Cooperativas de trabalhadores, acrescenta Meyers, enfrentam “tensões inerentes” em um mercado capitalista – com trabalhadores-proprietários forçados a caminhar na linha entre proteger seu capital e garantir que todos os membros sejam recompensados com justiça por seu trabalho. A democracia operária deve ser reconciliada com “a necessidade de delegação e coordenação de autoridade para competir com sucesso com empresas não democráticas”, enquanto “os diferentes valores de mercado das habilidades dos membros … entram em conflito com a orientação para a equidade do projeto cooperativo dos trabalhadores”.
Essas tensões são agudas quando se trata do atual impulso para a equidade racial e de gênero, argumenta Meyers. “O atual período de expansão das cooperativas de trabalhadores se sente desconfortável com o desejo das cooperativas de atender às necessidades de seus trabalhadores, particularmente devido à reconfiguração dos chamados empregos da classe trabalhadora (manuais e serviços) como muito mais negros, pardos, e mulheres”.
Parte do problema está nas raízes das cooperativas de trabalhadores, cuja “escala organizacional e lucratividade do processo limitadas” podem levar a “salários de pobreza, excluindo efetivamente as pessoas que não puderam recorrer a empréstimos ou doações de riqueza familiar”. Outra questão é a maior facilidade dos brancos em acessar redes pessoais ou assumir o controle de estruturas informais – estruturas informais que, alerta Meyers, podem conferir “autoridade quase ilimitada”.
Outra barreira é a percepção aceita da classe trabalhadora como branca, industrial e masculina de maneiras que “minam a legitimidade dos outros”.
Por tudo isso, Meyers valoriza o movimento. “O trabalho está sob ataque.
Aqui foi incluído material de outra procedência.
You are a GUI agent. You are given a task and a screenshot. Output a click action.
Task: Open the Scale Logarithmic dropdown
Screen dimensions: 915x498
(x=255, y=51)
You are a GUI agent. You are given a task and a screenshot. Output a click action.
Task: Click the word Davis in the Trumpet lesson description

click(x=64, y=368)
Precisa de cooperativas de trabalhadores”, diz ela, valorizando-as como parte de uma economia social e solidária mais ampla: “diversas organizações e práticas como componentes poderosos de uma política de lugar não capitalista animada”. Em ambas as cooperativas, ela encontra falta de desigualdade de classe – bons salários, com igualdade salarial entre gênero e grupos raciais; contratações da classe trabalhadora; e, pelo menos na padaria, uma diversidade étnica muito melhorada desde os tempos da contracultura.
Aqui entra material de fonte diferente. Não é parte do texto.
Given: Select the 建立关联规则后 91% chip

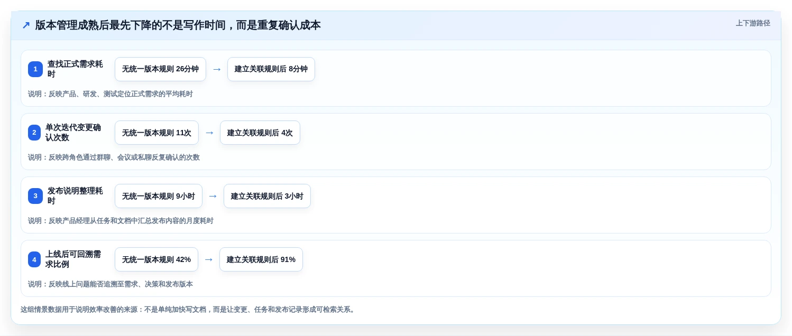Looking at the screenshot, I should pos(261,259).
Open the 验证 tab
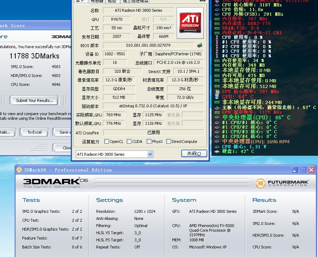Image resolution: width=318 pixels, height=257 pixels. click(112, 1)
E quando ela pondera sobre os problemas alarmantes que o mundo enfrenta – desde o aumento da desigualdade e destruição ambiental até o aumento do autoritarismo – ela fica satisfeita ao encontrar “cooperativas de trabalhadores [que] foram capazes de resistir à naturalização da desigualdade”.
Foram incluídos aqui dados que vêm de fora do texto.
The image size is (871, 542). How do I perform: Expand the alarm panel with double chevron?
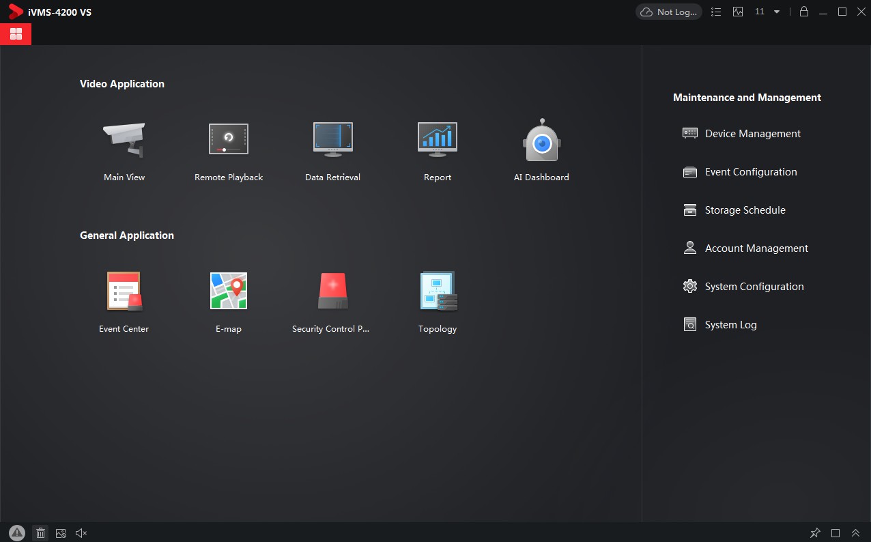pyautogui.click(x=855, y=533)
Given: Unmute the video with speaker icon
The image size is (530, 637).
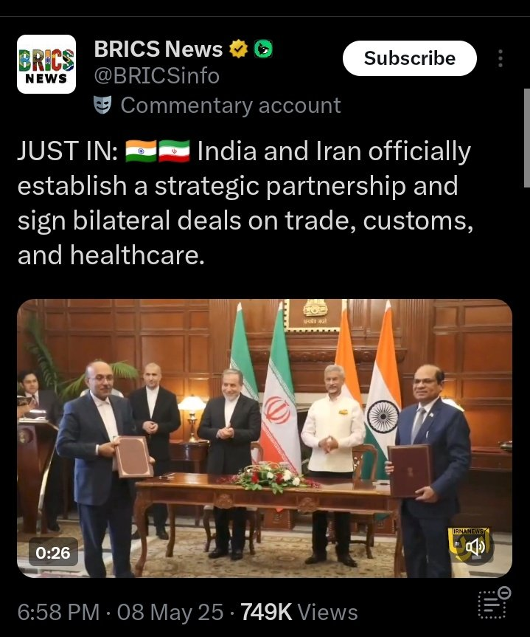Looking at the screenshot, I should tap(475, 547).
Ela ainda se preocupa que as cooperativas de trabalhadores possam oferecer apenas “abrigo temporário” em um mundo que força os trabalhadores a se tornarem “possessivos, guardando ferozmente seus portões contra aqueles percebidos como invasores e forasteiros”. Mas Meyers não é determinista: observando que “há condições sob as quais os trabalhadores escolherão compartilhar em vez de acumular, reconhecer em vez de pavimentar diferenças e divisões, abordar em vez de explorar privilégios e desvantagens”, ela diz que a humanidade escolhe seu futuro .
“Sem a participação ativa de todos os trabalhadores, essas escolhas provavelmente serão para exploração contínua. Mas outro mundo – cooperativo e igualitário – é realmente possível.”